Seth's family tree includes the righteous Enoch who walked with God and apparently did not suffer physical death but instead had a sort of one-man personal rapture. Enoch was the father of Methuselah, the longest lived man, who made it to age 969. And Methuselah 's grandson was a "righteous" man by the name of Noah.

Cain's descendants are, by comparison, a rogues gallery. They include Lamech who is credited with introducing the world to polygamy and who wrote poetry that boasted of his murderous exploits. (Genesis 4:19-24).

Add to this the realization that "son" in the bible does not always refer to a biological offspring, but rather one who is worthy to be a descendent, regardless of bloodline. For example the Pharisees were warned not to count on the fact that they were blood sons of Abraham. God, they were told by John the Baptist, could raise sons of Abraham from the stones. And Jesus likewise told them that, in spite of the blood that flowed in their veins, they were not the sons of Abraham but the sons of the devil.

So here we find a more likely ("probable" would be a stretch) explanation: The sons of God were the "good" bloodline that descended from Seth. The "daughters of men" were exotic beauties in the "bad" bloodline of Cain. The progeny of the ill advised union between the two groups was worse yet, including a group of giants who it appears was something like a gang of thugs. (Brutes is perhaps a better word than giants.) Calvin blames Jerome (a worthy scapegoat!) for a faulty translation, pointing out (among other things) the Moses never actually comments on their size. And Matthew Henry writes, in his commentary on Genesis:
[We] read of a nation that was multiplied, not to the increase of their joy, (Isa. 9:3.) Numerous families need to be well-governed, lest they become wicked families. Mixed marriages (v. 2): The sons of God (that is, the professors of religion, who were called by the name of the Lord, and called upon that name), married the daughters of men, that is, those that were profane, and strangers to God and godliness. The posterity of Seth did not keep by themselves, as they ought to have done, both for the preservation of their own purity and in detestation of the apostasy. They intermingled themselves with the excommunicated race of Cain: They took them wives of all that they chose. But what was amiss in these marriages? 1.) They chose only by the eye: They saw that they were fair, which was all they looked at. 2.) They followed the choice which their own corrupt affections made: they took all that they chose, without advice and consideration. But, 3.) That which proved of such bad consequence to them was that they married strange wives, were unequally yoked with unbelievers, (2 Cor. 6:14).
What we have, in effect, is the first of many warnings in the bible against syncretism. So important is this to God that later he will later instruct Joshua to commit genocide and engage in ethnic cleansing (showing no apparent concern that 21st century atheists will use those commands to label God a sadist and a mass murderer) to eliminate sources of religious pollution from the peoples of Canaan. 

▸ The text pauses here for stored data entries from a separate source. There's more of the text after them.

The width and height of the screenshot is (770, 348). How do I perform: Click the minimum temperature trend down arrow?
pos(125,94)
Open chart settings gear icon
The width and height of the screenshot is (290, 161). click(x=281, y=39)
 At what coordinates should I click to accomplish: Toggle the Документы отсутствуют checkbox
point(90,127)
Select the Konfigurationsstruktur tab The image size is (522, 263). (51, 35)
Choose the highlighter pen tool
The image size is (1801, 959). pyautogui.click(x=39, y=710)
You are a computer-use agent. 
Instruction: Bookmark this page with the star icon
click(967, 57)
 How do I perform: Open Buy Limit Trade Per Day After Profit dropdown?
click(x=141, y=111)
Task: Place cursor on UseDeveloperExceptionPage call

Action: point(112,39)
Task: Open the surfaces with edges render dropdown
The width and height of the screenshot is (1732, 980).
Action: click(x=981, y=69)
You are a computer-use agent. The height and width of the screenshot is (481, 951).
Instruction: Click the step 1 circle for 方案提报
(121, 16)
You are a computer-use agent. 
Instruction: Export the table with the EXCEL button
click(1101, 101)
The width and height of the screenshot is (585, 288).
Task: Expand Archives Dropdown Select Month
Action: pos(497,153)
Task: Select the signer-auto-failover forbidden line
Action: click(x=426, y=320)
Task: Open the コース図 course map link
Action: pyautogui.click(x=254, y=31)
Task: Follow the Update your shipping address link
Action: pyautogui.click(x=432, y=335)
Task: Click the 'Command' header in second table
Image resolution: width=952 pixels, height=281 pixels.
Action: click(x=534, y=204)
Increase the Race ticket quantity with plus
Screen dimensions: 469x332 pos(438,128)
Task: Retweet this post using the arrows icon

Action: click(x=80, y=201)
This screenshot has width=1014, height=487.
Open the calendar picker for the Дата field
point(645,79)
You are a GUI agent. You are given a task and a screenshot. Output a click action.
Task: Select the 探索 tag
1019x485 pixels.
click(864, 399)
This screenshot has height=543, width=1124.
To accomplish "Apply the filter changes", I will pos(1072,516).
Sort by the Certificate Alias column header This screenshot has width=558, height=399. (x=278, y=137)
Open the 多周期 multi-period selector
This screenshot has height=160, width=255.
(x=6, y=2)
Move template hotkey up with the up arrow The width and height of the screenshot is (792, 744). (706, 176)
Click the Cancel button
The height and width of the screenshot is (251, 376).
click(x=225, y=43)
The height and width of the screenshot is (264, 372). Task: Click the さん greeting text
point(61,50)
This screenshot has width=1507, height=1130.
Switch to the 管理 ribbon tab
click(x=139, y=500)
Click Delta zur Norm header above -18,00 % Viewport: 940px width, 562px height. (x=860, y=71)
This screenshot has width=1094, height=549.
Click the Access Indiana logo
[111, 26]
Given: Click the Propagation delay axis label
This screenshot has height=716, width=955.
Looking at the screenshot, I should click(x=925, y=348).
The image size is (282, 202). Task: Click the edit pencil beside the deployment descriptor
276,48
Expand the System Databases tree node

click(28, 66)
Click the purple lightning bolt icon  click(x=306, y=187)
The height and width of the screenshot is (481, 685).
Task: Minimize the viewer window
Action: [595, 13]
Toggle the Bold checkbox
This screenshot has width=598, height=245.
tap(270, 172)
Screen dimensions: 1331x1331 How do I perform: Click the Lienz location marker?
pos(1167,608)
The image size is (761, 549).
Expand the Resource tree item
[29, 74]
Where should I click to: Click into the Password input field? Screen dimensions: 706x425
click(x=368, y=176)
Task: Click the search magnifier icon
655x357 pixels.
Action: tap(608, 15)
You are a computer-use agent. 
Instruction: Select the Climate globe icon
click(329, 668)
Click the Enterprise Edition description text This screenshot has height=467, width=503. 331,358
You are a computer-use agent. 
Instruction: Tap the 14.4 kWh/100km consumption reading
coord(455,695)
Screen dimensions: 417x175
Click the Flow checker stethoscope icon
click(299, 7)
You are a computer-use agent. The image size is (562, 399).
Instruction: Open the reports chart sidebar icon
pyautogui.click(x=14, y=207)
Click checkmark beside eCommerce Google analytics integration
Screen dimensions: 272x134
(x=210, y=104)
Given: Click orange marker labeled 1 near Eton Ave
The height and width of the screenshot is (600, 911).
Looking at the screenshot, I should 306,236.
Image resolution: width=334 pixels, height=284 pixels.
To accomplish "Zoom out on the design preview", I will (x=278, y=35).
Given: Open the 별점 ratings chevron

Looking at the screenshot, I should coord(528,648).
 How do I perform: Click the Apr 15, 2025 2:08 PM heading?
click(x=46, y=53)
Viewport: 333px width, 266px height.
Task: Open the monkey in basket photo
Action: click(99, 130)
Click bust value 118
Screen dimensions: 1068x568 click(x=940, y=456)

By the way the word heroes in v4 (translated elsewhere as mighty men) is likely used to refer to that rare utter fearlessness that is a commendable and awful attribute of great warriors, but without the attendant laudable character (i.e., not on the good team's side) that is usually linked to the honorific hero.

We have, in the proper way of looking these events leading up to the deluge, a very familiar theme: the world is divided into two groups, call them Seth's line and Cain's line, (Old Testament) Jews and Gentiles, elect and unelect, vessels of mercy and vessels of destruction, believers and unbelievers. Whatever you call them, God will justly give one group the punishment due to all men. To the other group he will demonstrate his mercy and glory by sparing them by grace and by the redemptive power of Christ's blood.